Collection of Nitrogen Dioxide for Nitrogen and Oxygen Isotope Determination─Laboratory and Environmental Chamber Evaluation
Danielle E. Blum, Wendell W. Walters, Gamze Eris, Masayuki Takeuchi, L. G. Huey, David J. Tanner, Weiqi Xu, Jean C. Rivera‐Rios, Fobang Liu, N. L. Ng, Meredith G. Hastings
Abstract
The family of atmospheric oxides of nitrogen, NO y (e.g., nitrogen oxides (NO x ) + nitric acid (HNO 3 ) + nitrous acid (HONO) + peroxyacetyl nitrate (PAN) + particulate nitrate (pNO 3 – ) + other), have an influential role in atmospheric chemistry, climate, and the environment. The nitrogen (δ 15 N) and oxygen (δ 18 O and Δ 17 O) stable isotopes of NO y are novel tools for potentially tracking emission sources and quantifying oxidation chemistry. However, there is a lack of well-established methods, particularly for speciated gas-phase components of NO y, to accurately quantify δ 15 N, δ 18 O, and Δ 17 O. This work presents controlled laboratory experiments and complex chamber α-pinene/NO x oxidation experiments of a sampling apparatus constructed for the simultaneous capture of multiple NO y species for isotope analysis using a series of coated denuders, with a focus on nitrogen dioxide (NO 2 • ). The laboratory tests indicate complete NO 2 • capture for the targeted concentration of 15 ppb v for at least 24 h collections at 10 liters per minute, with δ 15 N and δ 18 O precisions of ±1.3‰ and 1.0‰, respectively, and minimal (2.2% ± 0.1%) NO 2 • collection on upstream denuders utilized for the capture of HNO 3 and other acidic gases.
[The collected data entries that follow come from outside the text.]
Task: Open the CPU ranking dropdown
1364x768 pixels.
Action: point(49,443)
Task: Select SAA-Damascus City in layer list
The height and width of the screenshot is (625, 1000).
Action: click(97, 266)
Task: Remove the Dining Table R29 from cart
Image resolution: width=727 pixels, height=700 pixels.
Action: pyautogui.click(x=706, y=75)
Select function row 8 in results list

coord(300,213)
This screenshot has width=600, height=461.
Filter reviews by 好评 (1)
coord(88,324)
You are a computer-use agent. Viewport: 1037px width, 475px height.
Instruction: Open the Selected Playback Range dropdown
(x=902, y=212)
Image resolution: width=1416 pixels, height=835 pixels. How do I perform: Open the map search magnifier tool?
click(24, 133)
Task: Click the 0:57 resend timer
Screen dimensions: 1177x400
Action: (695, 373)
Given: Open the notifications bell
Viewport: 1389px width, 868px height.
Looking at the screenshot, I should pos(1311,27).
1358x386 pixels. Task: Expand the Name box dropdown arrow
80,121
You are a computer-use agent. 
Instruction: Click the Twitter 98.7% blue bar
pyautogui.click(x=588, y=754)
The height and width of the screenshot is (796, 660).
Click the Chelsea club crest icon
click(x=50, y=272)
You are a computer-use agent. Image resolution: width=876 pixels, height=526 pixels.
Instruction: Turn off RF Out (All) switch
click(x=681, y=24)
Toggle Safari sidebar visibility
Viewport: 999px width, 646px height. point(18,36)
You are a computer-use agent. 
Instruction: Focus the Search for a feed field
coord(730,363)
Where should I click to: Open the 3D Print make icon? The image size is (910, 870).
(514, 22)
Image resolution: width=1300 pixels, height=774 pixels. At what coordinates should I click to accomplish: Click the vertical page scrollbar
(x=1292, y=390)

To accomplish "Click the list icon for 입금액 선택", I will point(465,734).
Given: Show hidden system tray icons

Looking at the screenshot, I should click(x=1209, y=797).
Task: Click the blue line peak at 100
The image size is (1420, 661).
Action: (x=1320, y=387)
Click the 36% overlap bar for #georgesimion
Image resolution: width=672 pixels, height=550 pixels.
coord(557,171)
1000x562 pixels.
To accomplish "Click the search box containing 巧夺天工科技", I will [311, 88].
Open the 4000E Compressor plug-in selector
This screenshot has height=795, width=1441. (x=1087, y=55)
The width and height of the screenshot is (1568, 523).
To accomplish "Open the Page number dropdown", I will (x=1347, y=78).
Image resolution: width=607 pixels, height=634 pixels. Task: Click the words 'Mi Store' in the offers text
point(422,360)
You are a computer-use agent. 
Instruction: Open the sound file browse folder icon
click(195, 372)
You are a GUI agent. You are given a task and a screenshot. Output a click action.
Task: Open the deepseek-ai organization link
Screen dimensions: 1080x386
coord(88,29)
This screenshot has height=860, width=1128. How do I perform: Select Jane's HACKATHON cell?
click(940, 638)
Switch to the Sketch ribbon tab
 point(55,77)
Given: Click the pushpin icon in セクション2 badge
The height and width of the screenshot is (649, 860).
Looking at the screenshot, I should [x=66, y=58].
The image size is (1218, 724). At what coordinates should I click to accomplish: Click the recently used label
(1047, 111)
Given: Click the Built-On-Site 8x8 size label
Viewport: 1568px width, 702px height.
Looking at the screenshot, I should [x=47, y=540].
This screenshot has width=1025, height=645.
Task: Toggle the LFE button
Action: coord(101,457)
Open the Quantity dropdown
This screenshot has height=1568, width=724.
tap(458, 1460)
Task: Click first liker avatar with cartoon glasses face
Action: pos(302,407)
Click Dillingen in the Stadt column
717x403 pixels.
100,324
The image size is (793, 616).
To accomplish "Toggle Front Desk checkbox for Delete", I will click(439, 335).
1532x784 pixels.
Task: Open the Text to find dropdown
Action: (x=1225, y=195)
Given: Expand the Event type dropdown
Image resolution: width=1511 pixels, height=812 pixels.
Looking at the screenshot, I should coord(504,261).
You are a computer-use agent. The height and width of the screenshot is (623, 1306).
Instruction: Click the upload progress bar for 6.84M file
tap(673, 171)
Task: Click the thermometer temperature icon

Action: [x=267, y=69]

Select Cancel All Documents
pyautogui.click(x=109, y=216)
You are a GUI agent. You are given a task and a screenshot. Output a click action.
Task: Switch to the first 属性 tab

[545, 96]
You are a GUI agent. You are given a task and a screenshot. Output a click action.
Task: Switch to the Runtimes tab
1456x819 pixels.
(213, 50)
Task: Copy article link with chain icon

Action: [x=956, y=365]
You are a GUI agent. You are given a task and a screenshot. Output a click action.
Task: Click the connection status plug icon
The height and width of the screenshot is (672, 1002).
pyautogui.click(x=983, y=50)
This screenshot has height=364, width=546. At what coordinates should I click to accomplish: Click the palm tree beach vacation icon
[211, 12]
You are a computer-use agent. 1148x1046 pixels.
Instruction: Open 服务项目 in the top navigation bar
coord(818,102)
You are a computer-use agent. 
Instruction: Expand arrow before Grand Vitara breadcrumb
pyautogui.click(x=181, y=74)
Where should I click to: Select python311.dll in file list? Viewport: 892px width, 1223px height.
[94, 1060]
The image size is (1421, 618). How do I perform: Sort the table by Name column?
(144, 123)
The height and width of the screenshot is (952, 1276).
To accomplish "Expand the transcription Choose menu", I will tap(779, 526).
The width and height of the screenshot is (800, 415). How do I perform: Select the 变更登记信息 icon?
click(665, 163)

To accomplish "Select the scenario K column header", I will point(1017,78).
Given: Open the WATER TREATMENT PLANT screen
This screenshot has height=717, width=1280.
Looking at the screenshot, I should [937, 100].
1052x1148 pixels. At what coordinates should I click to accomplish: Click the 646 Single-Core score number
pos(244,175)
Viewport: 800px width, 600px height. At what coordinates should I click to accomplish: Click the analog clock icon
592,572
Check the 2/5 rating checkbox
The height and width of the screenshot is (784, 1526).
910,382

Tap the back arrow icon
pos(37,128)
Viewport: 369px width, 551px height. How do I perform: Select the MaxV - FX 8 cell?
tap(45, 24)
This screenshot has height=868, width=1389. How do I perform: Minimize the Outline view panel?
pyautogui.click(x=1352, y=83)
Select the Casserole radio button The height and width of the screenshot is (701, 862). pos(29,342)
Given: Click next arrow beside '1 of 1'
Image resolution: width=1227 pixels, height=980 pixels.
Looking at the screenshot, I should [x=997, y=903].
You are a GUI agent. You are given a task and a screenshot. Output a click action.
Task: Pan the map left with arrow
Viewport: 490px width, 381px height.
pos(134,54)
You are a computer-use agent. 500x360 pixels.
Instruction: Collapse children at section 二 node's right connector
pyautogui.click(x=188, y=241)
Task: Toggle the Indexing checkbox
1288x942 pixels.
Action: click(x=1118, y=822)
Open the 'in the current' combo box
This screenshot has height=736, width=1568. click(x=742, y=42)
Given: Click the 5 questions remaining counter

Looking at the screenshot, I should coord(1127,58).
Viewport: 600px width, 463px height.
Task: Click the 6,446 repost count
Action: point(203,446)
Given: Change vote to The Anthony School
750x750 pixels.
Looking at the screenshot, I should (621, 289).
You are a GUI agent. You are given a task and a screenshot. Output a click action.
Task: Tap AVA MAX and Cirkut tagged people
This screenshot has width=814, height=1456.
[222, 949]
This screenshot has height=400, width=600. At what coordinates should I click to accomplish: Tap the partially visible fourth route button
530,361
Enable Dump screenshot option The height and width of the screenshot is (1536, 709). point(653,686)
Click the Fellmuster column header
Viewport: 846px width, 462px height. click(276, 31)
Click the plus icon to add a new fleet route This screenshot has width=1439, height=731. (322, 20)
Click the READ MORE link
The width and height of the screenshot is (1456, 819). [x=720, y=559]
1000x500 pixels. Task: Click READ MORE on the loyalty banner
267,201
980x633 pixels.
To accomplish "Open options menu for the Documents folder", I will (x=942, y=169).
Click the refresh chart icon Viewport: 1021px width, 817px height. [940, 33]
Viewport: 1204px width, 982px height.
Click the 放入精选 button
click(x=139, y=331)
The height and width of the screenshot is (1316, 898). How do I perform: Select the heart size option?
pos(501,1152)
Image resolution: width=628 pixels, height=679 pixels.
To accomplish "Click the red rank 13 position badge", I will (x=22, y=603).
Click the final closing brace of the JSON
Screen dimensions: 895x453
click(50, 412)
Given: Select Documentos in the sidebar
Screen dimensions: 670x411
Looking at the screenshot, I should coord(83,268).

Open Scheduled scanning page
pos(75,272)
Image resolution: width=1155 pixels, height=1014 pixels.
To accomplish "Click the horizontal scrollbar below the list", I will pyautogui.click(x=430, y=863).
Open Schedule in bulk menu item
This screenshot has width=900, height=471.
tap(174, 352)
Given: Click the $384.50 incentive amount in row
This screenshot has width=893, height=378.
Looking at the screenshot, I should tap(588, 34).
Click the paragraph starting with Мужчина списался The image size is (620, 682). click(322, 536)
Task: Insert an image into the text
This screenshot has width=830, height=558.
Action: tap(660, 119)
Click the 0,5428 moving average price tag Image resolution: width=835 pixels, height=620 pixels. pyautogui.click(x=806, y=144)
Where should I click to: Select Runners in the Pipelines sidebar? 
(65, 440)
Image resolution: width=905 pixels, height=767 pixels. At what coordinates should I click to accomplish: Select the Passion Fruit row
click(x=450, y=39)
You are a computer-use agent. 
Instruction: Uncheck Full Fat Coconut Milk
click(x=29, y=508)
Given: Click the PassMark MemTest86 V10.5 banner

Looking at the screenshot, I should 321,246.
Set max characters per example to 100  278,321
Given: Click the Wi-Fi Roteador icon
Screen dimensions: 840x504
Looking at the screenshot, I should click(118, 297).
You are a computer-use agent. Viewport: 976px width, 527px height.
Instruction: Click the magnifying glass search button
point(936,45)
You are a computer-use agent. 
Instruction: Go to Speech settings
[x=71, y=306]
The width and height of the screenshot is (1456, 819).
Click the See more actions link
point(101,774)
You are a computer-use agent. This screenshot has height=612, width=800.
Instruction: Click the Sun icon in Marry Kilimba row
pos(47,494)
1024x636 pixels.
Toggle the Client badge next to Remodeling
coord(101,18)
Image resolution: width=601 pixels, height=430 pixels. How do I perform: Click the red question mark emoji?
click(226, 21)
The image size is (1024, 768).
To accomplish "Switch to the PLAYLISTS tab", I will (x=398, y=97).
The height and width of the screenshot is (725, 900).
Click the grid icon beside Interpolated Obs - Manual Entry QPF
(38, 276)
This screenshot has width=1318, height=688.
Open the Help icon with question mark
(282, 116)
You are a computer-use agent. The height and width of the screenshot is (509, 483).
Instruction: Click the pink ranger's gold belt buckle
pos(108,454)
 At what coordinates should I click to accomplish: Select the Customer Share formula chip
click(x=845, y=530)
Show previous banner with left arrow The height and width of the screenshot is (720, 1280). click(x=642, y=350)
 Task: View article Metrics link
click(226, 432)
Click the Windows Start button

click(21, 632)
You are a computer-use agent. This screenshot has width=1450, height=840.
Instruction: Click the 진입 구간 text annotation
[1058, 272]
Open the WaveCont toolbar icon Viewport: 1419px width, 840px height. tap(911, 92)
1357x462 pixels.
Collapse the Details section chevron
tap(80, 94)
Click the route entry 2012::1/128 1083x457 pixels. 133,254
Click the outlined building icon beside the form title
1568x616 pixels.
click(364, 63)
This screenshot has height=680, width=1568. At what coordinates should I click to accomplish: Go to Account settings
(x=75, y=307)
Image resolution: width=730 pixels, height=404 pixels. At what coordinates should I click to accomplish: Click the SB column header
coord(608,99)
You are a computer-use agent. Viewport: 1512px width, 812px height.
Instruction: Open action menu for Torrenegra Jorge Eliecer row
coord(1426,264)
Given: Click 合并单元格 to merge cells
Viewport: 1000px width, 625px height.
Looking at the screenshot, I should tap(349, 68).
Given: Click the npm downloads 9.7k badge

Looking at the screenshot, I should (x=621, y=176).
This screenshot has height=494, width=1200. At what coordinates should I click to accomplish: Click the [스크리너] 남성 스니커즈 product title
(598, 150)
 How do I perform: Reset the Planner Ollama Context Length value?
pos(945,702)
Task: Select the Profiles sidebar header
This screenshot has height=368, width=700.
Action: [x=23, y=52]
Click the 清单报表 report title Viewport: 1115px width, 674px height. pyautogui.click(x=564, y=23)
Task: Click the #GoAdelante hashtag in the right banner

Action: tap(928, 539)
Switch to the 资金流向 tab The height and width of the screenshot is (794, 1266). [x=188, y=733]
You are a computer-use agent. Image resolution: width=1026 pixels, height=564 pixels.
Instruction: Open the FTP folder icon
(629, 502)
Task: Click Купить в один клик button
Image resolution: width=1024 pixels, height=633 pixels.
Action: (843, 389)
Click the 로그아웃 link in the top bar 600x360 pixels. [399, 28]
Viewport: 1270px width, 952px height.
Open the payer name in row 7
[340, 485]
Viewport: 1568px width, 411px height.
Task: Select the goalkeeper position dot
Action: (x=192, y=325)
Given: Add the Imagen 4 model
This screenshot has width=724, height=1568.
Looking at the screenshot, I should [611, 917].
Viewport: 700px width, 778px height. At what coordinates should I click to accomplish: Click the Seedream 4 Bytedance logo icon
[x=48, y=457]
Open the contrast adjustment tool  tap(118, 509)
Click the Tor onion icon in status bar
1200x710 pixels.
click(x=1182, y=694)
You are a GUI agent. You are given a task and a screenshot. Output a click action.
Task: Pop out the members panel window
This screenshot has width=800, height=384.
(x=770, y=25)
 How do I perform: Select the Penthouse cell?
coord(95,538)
The multispecies NO y collection system showed excellent concentration correlations with online instrumentation for both HNO 3 and NO 2 • and isotope reproducibility of ±1.7‰, ±1.8‰, and ±0.7‰ for δ 15 N, δ 18 O, and Δ 17 O, respectively, for replicate experiments and highly time-resolved collections. This work demonstrates a new method that can enable the simultaneous collection of HNO 3 and NO 2 • for accurate quantification of concentration and isotopic composition.